Leaving out every line before the one with "Models (698, 156)", write out the rest of the records below exactly.

————

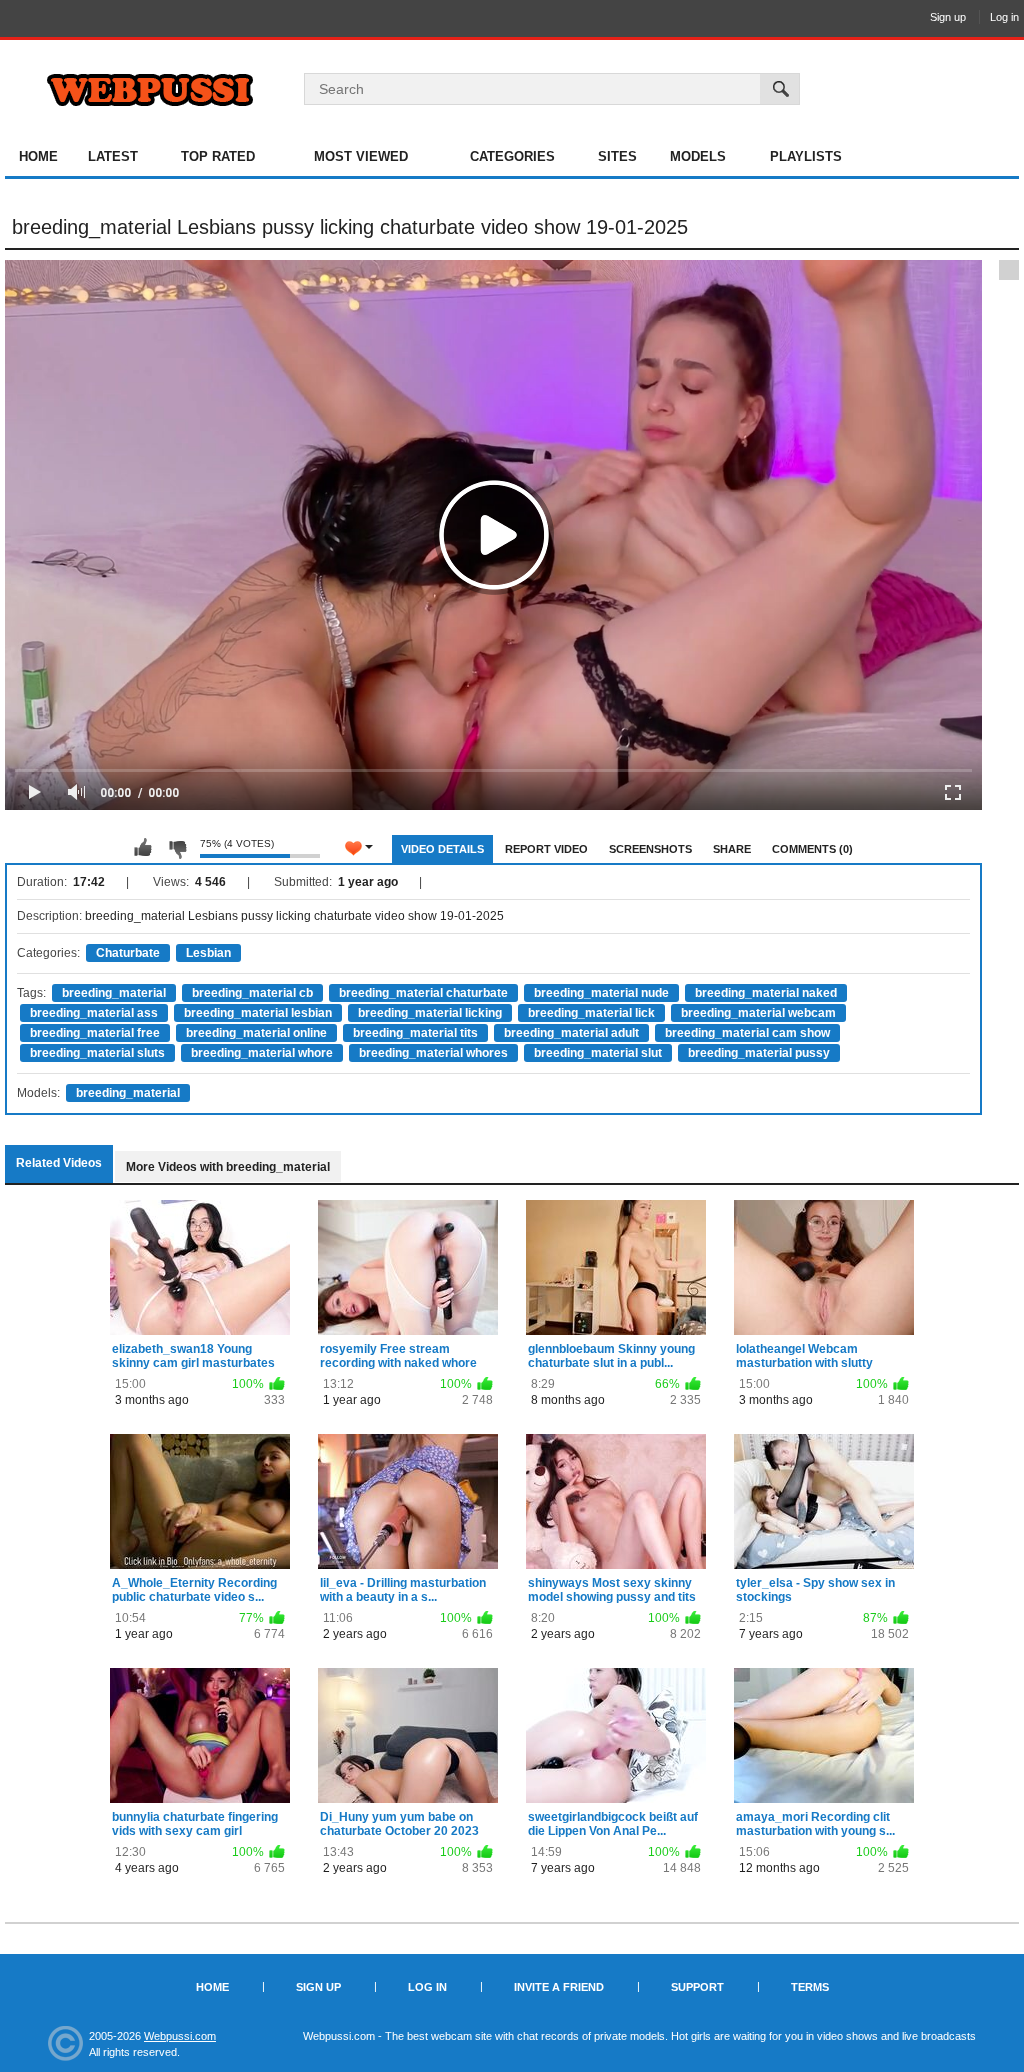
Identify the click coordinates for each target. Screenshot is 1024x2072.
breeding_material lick (591, 1013)
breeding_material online (256, 1033)
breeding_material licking (430, 1013)
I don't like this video (177, 848)
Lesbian (208, 953)
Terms (810, 1987)
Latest (113, 156)
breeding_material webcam (758, 1013)
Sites (617, 156)
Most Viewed (361, 156)
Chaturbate (128, 953)
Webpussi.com (180, 2036)
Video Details (442, 849)
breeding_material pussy (759, 1053)
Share (732, 849)
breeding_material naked (766, 993)
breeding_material (114, 993)
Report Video (546, 849)
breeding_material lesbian (258, 1013)
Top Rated (218, 156)
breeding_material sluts (97, 1053)
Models (698, 156)
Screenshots (650, 849)
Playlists (806, 156)
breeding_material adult (571, 1033)
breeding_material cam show (747, 1033)
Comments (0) (812, 849)
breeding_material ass (94, 1013)
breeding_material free (95, 1033)
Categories (512, 156)
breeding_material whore (262, 1053)
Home (38, 156)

————

Solved exercise >>
Models (698, 156)
Screenshots (650, 849)
Playlists (806, 156)
breeding_material adult (571, 1033)
breeding_material cam show (747, 1033)
Comments (0) (812, 849)
breeding_material ass (94, 1013)
breeding_material free (95, 1033)
Categories (512, 156)
breeding_material whore (262, 1053)
Home (38, 156)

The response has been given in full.